Running in post-commit removes as stringent of a time constraint, which gives us the ability to do some more comprehensive testing. In post-commit we have a test suite running the ValidatesRunner tests against each supported runner, and another for running the full set of E2E tests against each runner. Currently-supported runners are Dataflow, Flink, Spark, and Gearpump, with others soon to follow. Work is ongoing to enable Flink, Spark, and Gearpump in the E2E framework, with full support targeted for end of August 2016. Post-commit tests run periodically, with timing defined in their Jenkins configurations.

Adding new post-commit E2E tests is generally as easy as adding a *IT.java file to the repository - Failsafe will notice it and run it - but if you want to do more interesting things, take a look at WordCountIT.java.

Post-commit test results can be found in Jenkins.

Testing Types

Unit

Unit tests are, in Beam as everywhere else, the first line of defense in ensuring software correctness. As all of the contributors to Beam understand the importance of testing, Beam has a robust set of unit tests, as well as testing coverage measurement tools, which protect the codebase from simple to moderate breakages. Beam Java unit tests are written in JUnit.

How to run Python unit tests

Python tests are written using the standard Python unittest library. To run all unit tests, execute the following command in the sdks/python subdirectory

$ python setup.py test [-s apache_beam.package.module.TestClass.test_method]

We also provide a tox configuration in that same directory to run all the tests, including lint, cleanly in all desired configurations.

How to run Java NeedsRunner tests

NeedsRunner is a category of tests that require a Beam runner. To run NeedsRunner tests:

$ ./gradlew beam-runners-direct-java:needsRunnerTests

To run a single NeedsRunner test use the test property, e.g.

$ ./gradlew beam-runners-direct-java:needsRunnerTests --tests org.apache.beam.sdk.transforms.MapElementsTest.testMapBasic

will run the MapElementsTest.testMapBasic() test.
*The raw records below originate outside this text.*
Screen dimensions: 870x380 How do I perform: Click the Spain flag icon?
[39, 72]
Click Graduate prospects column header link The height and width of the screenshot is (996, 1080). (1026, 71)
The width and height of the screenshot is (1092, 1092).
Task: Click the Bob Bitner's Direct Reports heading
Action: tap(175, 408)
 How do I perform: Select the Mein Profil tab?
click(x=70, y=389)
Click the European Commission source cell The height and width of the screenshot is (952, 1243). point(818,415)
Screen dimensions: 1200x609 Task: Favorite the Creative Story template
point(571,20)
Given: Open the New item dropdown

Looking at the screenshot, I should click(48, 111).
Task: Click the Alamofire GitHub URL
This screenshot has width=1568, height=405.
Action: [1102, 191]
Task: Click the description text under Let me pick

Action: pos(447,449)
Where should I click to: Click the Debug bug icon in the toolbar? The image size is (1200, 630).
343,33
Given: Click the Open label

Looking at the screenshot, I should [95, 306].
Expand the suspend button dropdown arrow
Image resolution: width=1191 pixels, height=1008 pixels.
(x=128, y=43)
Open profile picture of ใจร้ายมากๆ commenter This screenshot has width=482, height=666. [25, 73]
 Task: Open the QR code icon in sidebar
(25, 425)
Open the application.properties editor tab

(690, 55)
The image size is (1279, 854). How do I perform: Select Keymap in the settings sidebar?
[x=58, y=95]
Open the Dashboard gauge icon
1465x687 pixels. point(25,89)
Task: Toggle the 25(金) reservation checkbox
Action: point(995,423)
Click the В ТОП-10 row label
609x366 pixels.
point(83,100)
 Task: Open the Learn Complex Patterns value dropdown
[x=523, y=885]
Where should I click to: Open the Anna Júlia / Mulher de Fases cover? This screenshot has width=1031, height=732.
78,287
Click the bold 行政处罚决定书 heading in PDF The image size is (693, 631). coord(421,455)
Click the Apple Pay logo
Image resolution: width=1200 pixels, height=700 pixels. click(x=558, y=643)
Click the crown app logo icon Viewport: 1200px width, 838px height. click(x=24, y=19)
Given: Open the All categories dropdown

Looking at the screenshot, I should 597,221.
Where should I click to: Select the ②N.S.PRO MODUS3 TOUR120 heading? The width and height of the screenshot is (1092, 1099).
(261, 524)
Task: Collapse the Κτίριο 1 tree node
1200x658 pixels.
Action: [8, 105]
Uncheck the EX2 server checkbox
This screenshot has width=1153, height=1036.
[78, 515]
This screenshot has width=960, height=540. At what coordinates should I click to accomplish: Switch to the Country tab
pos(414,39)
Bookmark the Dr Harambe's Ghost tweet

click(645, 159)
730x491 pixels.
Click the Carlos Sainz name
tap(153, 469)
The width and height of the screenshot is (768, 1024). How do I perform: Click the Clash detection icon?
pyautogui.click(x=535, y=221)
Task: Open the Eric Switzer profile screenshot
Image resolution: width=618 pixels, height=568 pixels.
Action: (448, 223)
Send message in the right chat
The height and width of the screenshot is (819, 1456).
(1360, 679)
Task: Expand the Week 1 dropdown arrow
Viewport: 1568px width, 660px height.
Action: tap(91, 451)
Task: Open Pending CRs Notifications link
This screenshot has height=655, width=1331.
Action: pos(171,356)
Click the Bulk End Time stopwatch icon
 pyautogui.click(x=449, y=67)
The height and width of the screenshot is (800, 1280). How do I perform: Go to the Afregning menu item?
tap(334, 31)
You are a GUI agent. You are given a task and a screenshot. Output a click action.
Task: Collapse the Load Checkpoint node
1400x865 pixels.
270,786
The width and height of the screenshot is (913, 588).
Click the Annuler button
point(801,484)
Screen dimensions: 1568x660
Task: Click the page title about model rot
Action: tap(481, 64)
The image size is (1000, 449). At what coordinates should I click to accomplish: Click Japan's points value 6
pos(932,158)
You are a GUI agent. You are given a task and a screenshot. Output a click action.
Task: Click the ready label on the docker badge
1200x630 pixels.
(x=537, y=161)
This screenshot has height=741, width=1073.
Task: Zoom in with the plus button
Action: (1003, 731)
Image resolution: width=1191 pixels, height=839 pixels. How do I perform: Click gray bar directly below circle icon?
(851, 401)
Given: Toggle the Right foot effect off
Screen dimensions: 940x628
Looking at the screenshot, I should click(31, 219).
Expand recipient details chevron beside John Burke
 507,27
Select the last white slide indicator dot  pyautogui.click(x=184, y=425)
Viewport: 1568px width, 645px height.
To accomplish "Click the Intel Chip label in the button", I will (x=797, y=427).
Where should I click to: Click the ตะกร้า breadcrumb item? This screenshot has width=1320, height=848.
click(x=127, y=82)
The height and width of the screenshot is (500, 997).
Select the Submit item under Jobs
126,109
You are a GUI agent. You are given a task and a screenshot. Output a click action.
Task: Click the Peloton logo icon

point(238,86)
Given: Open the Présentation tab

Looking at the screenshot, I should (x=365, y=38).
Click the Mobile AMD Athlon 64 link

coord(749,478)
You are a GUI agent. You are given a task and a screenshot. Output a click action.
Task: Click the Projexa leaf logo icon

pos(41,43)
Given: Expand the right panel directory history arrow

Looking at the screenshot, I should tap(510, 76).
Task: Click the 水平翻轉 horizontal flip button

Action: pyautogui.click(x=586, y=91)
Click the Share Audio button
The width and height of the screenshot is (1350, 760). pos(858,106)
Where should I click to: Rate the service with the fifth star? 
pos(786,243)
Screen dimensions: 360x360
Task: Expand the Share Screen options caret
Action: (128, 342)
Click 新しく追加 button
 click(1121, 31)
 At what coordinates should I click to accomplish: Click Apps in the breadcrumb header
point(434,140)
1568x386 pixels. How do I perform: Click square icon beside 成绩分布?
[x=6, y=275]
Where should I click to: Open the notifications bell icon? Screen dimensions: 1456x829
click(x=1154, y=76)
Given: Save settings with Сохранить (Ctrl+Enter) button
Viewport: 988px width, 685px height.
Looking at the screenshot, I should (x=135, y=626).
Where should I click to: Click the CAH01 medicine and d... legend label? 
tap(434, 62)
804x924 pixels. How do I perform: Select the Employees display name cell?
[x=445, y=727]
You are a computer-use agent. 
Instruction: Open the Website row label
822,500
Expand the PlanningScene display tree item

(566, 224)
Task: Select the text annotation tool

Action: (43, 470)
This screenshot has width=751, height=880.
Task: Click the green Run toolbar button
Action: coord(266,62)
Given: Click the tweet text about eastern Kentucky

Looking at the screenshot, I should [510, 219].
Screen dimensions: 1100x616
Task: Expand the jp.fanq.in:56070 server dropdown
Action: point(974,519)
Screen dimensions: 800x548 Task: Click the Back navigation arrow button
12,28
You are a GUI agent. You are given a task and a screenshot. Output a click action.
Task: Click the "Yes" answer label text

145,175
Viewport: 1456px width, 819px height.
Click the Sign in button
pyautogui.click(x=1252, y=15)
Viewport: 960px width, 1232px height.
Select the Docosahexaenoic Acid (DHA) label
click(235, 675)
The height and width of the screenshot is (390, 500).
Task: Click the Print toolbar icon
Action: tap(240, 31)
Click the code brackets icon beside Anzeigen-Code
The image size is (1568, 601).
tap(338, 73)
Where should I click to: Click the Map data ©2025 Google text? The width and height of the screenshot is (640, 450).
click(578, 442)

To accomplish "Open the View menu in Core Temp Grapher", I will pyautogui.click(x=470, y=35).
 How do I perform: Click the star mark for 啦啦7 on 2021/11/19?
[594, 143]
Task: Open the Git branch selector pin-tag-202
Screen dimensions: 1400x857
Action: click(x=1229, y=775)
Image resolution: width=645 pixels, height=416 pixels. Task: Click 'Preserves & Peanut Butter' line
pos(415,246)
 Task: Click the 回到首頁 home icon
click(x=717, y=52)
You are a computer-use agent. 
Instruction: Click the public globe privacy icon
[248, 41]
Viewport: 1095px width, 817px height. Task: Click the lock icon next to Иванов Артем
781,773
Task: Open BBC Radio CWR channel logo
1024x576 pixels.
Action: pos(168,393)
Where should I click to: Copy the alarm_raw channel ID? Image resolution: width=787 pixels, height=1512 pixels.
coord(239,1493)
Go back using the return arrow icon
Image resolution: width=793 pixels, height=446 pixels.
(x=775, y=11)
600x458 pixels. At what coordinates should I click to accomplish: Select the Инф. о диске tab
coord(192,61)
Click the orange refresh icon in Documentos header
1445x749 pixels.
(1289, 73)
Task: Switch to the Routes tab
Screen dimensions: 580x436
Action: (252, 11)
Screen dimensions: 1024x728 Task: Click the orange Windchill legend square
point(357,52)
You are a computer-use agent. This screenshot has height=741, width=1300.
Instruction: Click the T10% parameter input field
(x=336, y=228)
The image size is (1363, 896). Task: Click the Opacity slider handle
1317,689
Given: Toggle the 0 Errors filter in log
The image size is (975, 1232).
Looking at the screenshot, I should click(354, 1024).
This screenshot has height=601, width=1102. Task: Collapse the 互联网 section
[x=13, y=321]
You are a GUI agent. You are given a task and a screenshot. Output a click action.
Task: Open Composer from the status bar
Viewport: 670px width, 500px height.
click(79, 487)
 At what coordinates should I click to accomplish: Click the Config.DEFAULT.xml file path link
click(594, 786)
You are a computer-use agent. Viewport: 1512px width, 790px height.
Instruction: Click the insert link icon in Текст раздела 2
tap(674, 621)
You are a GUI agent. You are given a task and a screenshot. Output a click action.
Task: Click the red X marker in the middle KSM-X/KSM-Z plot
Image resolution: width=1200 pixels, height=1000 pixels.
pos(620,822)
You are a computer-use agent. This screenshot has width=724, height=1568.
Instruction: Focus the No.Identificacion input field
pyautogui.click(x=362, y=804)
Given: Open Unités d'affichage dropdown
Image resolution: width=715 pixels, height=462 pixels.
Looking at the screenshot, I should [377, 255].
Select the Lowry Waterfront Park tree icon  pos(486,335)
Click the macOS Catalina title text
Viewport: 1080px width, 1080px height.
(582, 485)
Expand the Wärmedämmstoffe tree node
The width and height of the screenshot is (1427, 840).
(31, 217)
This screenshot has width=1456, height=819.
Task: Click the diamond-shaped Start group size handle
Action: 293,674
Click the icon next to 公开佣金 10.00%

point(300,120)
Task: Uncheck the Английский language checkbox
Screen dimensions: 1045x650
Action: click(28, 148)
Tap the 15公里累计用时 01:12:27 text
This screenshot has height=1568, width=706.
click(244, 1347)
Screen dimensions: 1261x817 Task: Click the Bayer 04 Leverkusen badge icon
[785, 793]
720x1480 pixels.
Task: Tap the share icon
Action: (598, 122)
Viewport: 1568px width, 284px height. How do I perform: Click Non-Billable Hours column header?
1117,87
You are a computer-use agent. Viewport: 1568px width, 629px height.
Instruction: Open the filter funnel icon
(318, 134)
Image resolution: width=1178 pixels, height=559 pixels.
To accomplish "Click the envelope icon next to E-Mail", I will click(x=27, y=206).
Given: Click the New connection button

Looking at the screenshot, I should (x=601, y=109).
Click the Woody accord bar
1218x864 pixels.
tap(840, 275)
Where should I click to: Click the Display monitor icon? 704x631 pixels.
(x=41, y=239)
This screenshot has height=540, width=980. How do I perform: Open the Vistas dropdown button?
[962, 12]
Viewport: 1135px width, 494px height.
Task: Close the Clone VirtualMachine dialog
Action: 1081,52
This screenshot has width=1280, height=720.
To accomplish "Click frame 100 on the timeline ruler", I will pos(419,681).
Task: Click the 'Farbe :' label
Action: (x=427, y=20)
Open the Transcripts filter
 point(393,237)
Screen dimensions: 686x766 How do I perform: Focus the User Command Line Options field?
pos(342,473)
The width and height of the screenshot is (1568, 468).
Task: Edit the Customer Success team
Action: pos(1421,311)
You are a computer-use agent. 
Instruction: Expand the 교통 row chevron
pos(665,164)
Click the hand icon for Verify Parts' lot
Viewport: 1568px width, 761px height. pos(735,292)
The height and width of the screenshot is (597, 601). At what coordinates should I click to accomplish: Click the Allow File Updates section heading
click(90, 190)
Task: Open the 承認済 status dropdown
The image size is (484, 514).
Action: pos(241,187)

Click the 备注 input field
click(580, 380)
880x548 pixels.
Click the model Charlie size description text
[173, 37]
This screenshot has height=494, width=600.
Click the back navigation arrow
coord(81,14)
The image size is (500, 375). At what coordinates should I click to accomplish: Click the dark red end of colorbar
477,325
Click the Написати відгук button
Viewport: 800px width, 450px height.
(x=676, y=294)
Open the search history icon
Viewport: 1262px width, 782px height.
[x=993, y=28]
NeedsRunner tests in modules that are not required to build runners (e.g. sdks/java/io/google-cloud-platform) can be executed with the gradle test command:

$ ./gradlew beam-sdks-java-io-google-cloud-platform:test --tests org.apache.beam.sdk.io.gcp.spanner.SpannerIOWriteTest

ValidatesRunner

ValidatesRunner tests contain components of both component and end-to-end tests. They fulfill the typical purpose of a component test - they are meant to test a well-scoped piece of Beam functionality or the interactions between two such pieces and can be run in a component-test-type fashion against the DirectRunner. Additionally, they are built with the ability to run in an end-to-end fashion against a runner, allowing them to verify not only core Beam functionality, but runner functionality as well. They are more lightweight than a traditional end-to-end test and, because of their well-scoped nature, provide good signal as to what exactly is working or broken against a particular runner.

E2E

End-to-End tests are meant to verify at the very highest level that the Beam codebase is working as intended. Because they are implemented as a thin wrapper around existing pipelines, they can be used to prove that the core Beam functionality is available. They will be used to verify runner correctness, but they can also be used for IO connectors and other core functionality.

Testing Systems

E2E Testing Framework

The Beam end-to-end testing framework is a framework designed in a runner-agnostic fashion to exercise the entire lifecycle of a Beam pipeline. We run a pipeline as a user would and allow it to run to completion in the same way, verifying after completion that it behaved how we expected. Using pipelines from the Beam examples, or custom-built pipelines, the framework will provide hooks during several pipeline lifecycle events, e.g., pipeline creation, pipeline success, and pipeline failure, to allow verification of pipeline state.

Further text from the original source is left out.